- **WHAT TO DO**
Revise the entries below so that "kickoff whistle icon" reads "referee whistle icon" and the rest stays the same.
— START OF EXTRACTED INFORMATION —
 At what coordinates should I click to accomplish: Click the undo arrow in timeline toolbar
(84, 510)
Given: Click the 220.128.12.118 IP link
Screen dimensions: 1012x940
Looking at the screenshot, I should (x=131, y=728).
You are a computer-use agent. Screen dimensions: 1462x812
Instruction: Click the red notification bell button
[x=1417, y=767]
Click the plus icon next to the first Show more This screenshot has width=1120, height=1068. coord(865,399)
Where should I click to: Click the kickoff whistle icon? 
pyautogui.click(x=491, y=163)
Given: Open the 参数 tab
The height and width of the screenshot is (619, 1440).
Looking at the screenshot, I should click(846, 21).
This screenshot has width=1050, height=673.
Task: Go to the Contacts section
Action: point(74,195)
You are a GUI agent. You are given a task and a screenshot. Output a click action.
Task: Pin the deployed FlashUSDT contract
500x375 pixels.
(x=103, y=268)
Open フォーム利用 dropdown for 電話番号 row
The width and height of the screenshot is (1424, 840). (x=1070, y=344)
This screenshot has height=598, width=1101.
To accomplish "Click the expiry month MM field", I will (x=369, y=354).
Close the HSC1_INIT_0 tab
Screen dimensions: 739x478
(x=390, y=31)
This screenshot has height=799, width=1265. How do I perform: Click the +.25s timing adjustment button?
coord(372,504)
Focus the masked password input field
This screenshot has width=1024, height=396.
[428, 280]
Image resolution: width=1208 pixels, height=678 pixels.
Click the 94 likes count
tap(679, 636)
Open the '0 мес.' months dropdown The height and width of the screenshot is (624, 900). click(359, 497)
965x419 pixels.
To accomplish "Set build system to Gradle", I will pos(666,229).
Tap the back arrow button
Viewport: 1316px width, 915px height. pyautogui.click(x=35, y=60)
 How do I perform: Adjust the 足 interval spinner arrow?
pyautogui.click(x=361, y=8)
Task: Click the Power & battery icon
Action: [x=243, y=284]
— END OF EXTRACTED INFORMATION —
- **SOLUTION**
 At what coordinates should I click to accomplish: Click the undo arrow in timeline toolbar
(84, 510)
Given: Click the 220.128.12.118 IP link
Screen dimensions: 1012x940
Looking at the screenshot, I should (x=131, y=728).
You are a computer-use agent. Screen dimensions: 1462x812
Instruction: Click the red notification bell button
[x=1417, y=767]
Click the plus icon next to the first Show more This screenshot has width=1120, height=1068. coord(865,399)
Where should I click to: Click the referee whistle icon? 
pyautogui.click(x=491, y=163)
Given: Open the 参数 tab
The height and width of the screenshot is (619, 1440).
Looking at the screenshot, I should click(846, 21).
This screenshot has width=1050, height=673.
Task: Go to the Contacts section
Action: point(74,195)
You are a GUI agent. You are given a task and a screenshot. Output a click action.
Task: Pin the deployed FlashUSDT contract
500x375 pixels.
(x=103, y=268)
Open フォーム利用 dropdown for 電話番号 row
The width and height of the screenshot is (1424, 840). (x=1070, y=344)
This screenshot has height=598, width=1101.
To accomplish "Click the expiry month MM field", I will (x=369, y=354).
Close the HSC1_INIT_0 tab
Screen dimensions: 739x478
(x=390, y=31)
This screenshot has height=799, width=1265. How do I perform: Click the +.25s timing adjustment button?
coord(372,504)
Focus the masked password input field
This screenshot has width=1024, height=396.
[428, 280]
Image resolution: width=1208 pixels, height=678 pixels.
Click the 94 likes count
tap(679, 636)
Open the '0 мес.' months dropdown The height and width of the screenshot is (624, 900). click(359, 497)
965x419 pixels.
To accomplish "Set build system to Gradle", I will pos(666,229).
Tap the back arrow button
Viewport: 1316px width, 915px height. pyautogui.click(x=35, y=60)
 How do I perform: Adjust the 足 interval spinner arrow?
pyautogui.click(x=361, y=8)
Task: Click the Power & battery icon
Action: [x=243, y=284]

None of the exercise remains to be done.